Costs are currently estimated at $100 to $120 per acre. At this point that is not being well accepted being margins were in the red for many growers last year.
So what is the next idea that could provide a solution? We have been searching for the answer for the disease control in beets, and as you have already guessed other crops. There is a major body of knowledge based on some older research, some at universities in California, South America and in Europe that is being investigated and put into practice.
That knowledge is looking into the properties of a form of phosphorous that is not a phosphate, it is a phosphite. Rather than being in the HPO4 or H2PO5 form they are in the HPO3 form. That makes them become systemic and effective fungicides and bactericides.
If the same minerals are added to the mix they flow through the entire plant rather than staying on the leaf or in the area of application.

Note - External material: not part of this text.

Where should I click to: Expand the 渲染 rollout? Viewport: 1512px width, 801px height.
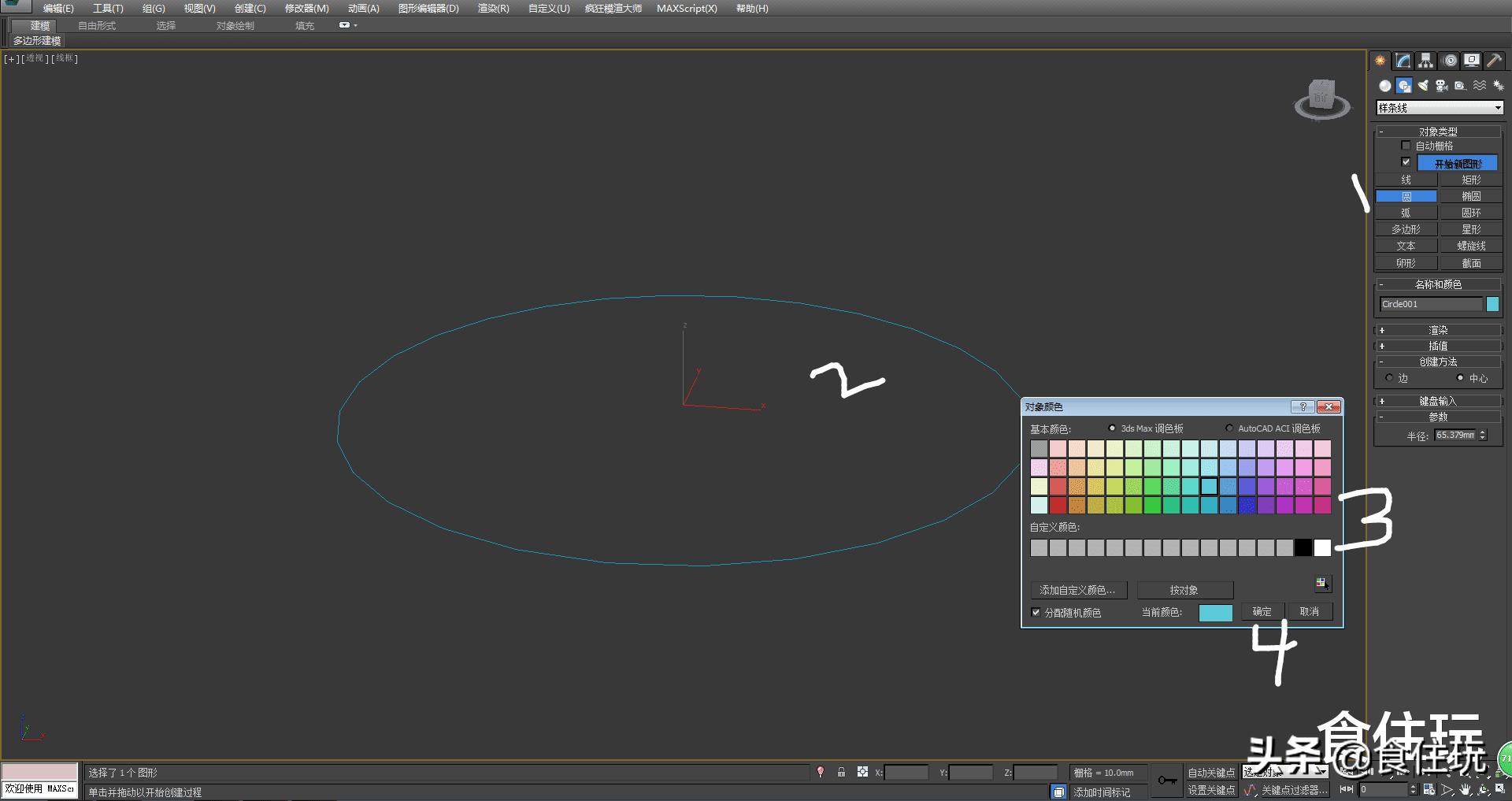coord(1438,330)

These have been in use in those three areas for a number of years and allow for a rotation of more products, so resistance is delayed or prevented.
Here in the U.S., we have seen with both herbicides and fungicides we use the same families of products too often and create resistance strains, then have to face the prospect of needing another new family to show up at the last minute.
This theory of using phosphites is what Jared Chambers, the Spraytec Co., or AgriGuardian formulators are working with and now providing to U.S. growers.
You may want to investigate what those companies are offering and see if they can help get you off the treadmill and avoid such a resistance problem in the future.